The author delves deep and provides readers with a comprehensive historical account on education and shows its position in the present day market economy. According to the District Information System for Education (DISE) under the Government there were roughly 11 lakh elementary schools in the country in 2010, of which 87000 are what the Government calls non-formal education centres under the Education Guarantee Scheme (EGS). The condition of these schools is not satisfactory as not only is there an acute shortage of teachers, states appoint para-teachers or contractual teachers en masse. There were more than 8 lakh contractual teachers in all schools (12.16 percent of all teachers), of which 4.4 lakh teachers were in primary schools. Para-teachers are appointed by various state Governments in a very arbitrary way and there is no parity between states on their qualification norms, training requirements, pay scale and other service requirements. According to DISE data, more than 45 percent of para-teachers are not even professionally qualified.

The DISE survey of 2010-2011 found that around 1 lakh elementary schools in the country did not even have drinking water facilities; and in an additional 1.9 lakh schools, the drinking water facilities were not functional at all, a whopping 21 percent of all elementary schools did not have functional drinking water facilities.

Around 2 lakh, or 16 percent of all elementary schools did not have toilet facilities in 2010-2011, while in many schools, the toilet facilities existed only in name, 40 percent of the schools did not have usable toilet facilities.

Given this condition in the education arena, it is therefore no wonder that the all India Annual Status of Education (ASER) survey of 2012 by the Delhi based NGO, Pratham, found that 63 percent of class 5 students were unable to read class 2 level text while 47 percent of class 5 children could not solve simple two-digit subtraction problems with borrowing. More than 75 percent of children enrolled in class 5 could not do division problems. Not only that, ASER data show that over the years, learning levels are declining.

- **Raw data**
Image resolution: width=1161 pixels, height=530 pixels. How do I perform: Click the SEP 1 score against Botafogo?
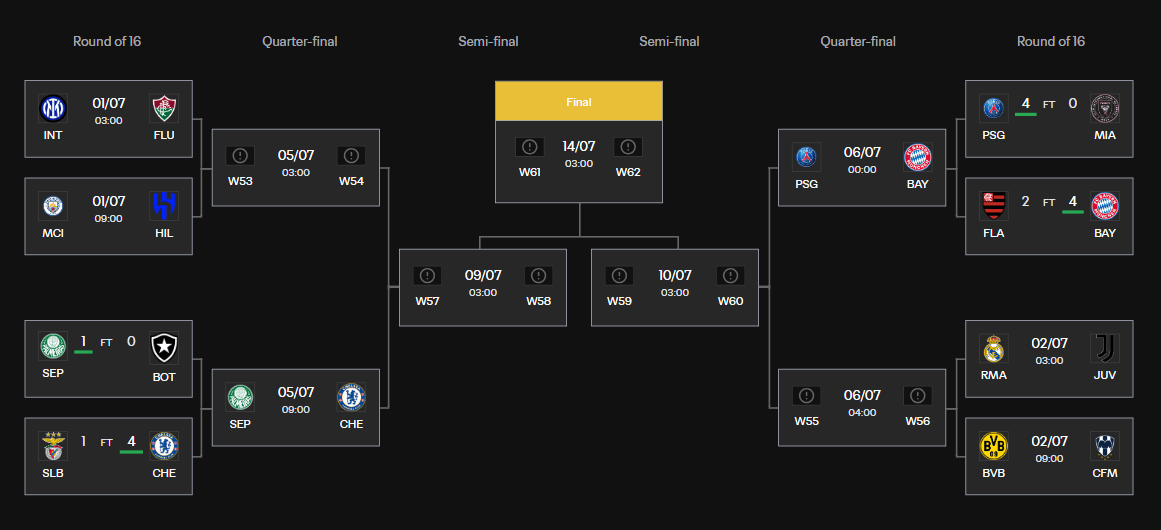83,341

- **Tasks for this exercise**
1 – Decide whether each statement agrees with the passage on elementary schools. For each one, answer yes or no and quote the words of the passage that decide it.
(a) According to DISE data, more than 45 percent of para-teachers lack professional qualifications.
(b) In 2010-2011, around 2 lakh elementary schools had no drinking water facilities.
(c) ASER data show that learning levels have been rising over the years.
2 – Retype the part of the passage on elementary schools starting at "Given this condition" and ending at "levels are declining.".
Rely on the text alone.

- **Answers to the tasks**
1 –
(a) Yes: "more than 45 percent of para-teachers are not even professionally qualified."
(b) No: "around 1 lakh elementary schools in the country did not even have drinking water facilities"
(c) No: "over the years, learning levels are declining."

2 –
Given this condition in the education arena, it is therefore no wonder that the all India Annual Status of Education (ASER) survey of 2012 by the Delhi based NGO, Pratham, found that 63 percent of class 5 students were unable to read class 2 level text while 47 percent of class 5 children could not solve simple two-digit subtraction problems with borrowing. More than 75 percent of children enrolled in class 5 could not do division problems. Not only that, ASER data show that over the years, learning levels are declining.